### Aufgabenstellung
Gib aus den Datensätzen unten die Zeilen von der Zeile mit „Click the Longitud“ bis zur Zeile mit „266x139 pixels. coord(191,94)“ unverändert wieder, beide Grenzzeilen eingeschlossen.

### Eingabedaten
──────

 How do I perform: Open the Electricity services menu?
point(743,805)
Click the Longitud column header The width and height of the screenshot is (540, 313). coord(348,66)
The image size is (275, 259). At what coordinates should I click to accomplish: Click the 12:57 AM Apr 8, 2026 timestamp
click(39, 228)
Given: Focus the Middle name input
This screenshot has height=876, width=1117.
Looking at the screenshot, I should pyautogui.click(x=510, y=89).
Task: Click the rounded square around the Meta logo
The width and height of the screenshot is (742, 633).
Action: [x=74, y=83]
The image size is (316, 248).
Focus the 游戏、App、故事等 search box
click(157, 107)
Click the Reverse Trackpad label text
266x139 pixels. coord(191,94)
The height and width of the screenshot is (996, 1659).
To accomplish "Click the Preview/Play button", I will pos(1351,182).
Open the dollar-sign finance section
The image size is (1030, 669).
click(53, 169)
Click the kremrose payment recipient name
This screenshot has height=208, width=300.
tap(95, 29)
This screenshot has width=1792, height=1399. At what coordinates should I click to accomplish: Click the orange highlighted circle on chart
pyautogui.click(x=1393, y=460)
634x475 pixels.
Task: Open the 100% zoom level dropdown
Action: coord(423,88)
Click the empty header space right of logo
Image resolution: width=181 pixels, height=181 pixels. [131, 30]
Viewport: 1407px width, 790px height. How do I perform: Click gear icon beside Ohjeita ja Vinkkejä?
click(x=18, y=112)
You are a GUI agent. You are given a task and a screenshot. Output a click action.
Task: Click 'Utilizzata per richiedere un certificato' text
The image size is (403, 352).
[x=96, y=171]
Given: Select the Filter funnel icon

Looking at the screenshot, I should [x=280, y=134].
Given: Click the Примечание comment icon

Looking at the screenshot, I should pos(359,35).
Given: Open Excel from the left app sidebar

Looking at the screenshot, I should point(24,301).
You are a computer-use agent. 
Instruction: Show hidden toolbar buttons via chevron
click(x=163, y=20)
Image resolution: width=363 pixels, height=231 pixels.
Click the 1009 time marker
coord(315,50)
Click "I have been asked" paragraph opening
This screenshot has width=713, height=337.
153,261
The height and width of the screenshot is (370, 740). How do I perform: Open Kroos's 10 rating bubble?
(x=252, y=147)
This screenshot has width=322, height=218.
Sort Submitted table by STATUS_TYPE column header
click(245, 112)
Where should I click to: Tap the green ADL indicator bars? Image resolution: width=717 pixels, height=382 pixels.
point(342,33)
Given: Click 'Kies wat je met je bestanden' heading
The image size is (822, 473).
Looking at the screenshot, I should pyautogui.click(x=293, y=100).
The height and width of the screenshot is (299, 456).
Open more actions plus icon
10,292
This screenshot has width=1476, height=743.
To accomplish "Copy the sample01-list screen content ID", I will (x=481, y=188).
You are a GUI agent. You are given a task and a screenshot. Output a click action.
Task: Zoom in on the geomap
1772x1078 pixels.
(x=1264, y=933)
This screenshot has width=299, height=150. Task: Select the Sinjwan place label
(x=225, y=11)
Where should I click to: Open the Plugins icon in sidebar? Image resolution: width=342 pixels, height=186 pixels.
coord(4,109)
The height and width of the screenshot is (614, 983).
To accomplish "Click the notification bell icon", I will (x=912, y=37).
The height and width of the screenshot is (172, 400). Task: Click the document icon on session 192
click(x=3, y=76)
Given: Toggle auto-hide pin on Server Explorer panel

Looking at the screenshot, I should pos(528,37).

──────

### Schriftliche Antwort
Click the Longitud column header The width and height of the screenshot is (540, 313). coord(348,66)
The image size is (275, 259). At what coordinates should I click to accomplish: Click the 12:57 AM Apr 8, 2026 timestamp
click(39, 228)
Given: Focus the Middle name input
This screenshot has height=876, width=1117.
Looking at the screenshot, I should pyautogui.click(x=510, y=89).
Task: Click the rounded square around the Meta logo
The width and height of the screenshot is (742, 633).
Action: [x=74, y=83]
The image size is (316, 248).
Focus the 游戏、App、故事等 search box
click(157, 107)
Click the Reverse Trackpad label text
266x139 pixels. coord(191,94)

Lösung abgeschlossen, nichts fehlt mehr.